To, co nieudolnie próbował wprowadzić Microsoft w Xbox One, postanowiło zrobić Valve na Steamie.
Oczywiście są pewne zastrzeżenia. Pierwsze jest takie, że w danej chwili w jeden tytuł może grać tylko jedna osoba. Pierwszeństwo będzie miał naturalnie posiadający grę. Drugie natomiast ogranicza korzystanie z usługi w przypadku gier od zewnętrznych firm - to oczywiste, że nie każdą grę będzie można w taki sposób pożyczyć. Póki co mówi się o tym, że zastrzeżenia będą dotyczyć produkcji wymagających osobnych kluczy aktywacyjnych podawanych podczas dodawania do biblioteki w Steam. To, co z kolei jest fajne, to że podczas zabawy w pożyczoną grę wszelkie statystyki i osiągnięcia zapisują się oczywiście na naszym koncie. Pożyczenie obejmie także zakupione do danej produkcji DLC, ale już nie przedmioty dodatkowe zakupione np. w wewnętrznym sklepie danego tytułu. |AKTUALIZACJA| Jak słusznie zauważacie w komentarzach - nie jest do końca jasne, czy tylko jeden nasz znajomy będzie mógł korzystać z jednej gry, czy z całej naszej biblioteki, choć istnieje duże prawdopodobieństwo, że Valve chodzi o tą drugą opcję. Czekamy na doprecyzowanie.

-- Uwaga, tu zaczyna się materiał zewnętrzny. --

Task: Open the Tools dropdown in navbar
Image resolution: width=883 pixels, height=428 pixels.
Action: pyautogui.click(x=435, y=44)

Testy wersji beta programu Steam Family Sharing ruszą już w przyszłym tygodniu. Jeśli chcecie wziąć w nich udział - wystarczy dołączyć do tej grupy na Steamie oraz liczyć na trochę szczęścia. Na początek dostęp otrzyma 1000 osób, następnie liczba ta będzie sukcesywnie zwiększana.
Trzeba przyznać, że cyfrowa dystrybucja zbiera ostatnio duże plusy. Ostatnio Origin zgodnie z zapowiedziami EA przybiera bardziej ludzki wygląd - firma umożliwiła zwrot zakupionych gier w przypadku rozmyślenia się. Teraz Valve planuje umożliwić dzielenie się grami. Jak tak dalej pójdzie wojnę nowych konsol wygrają... pecety.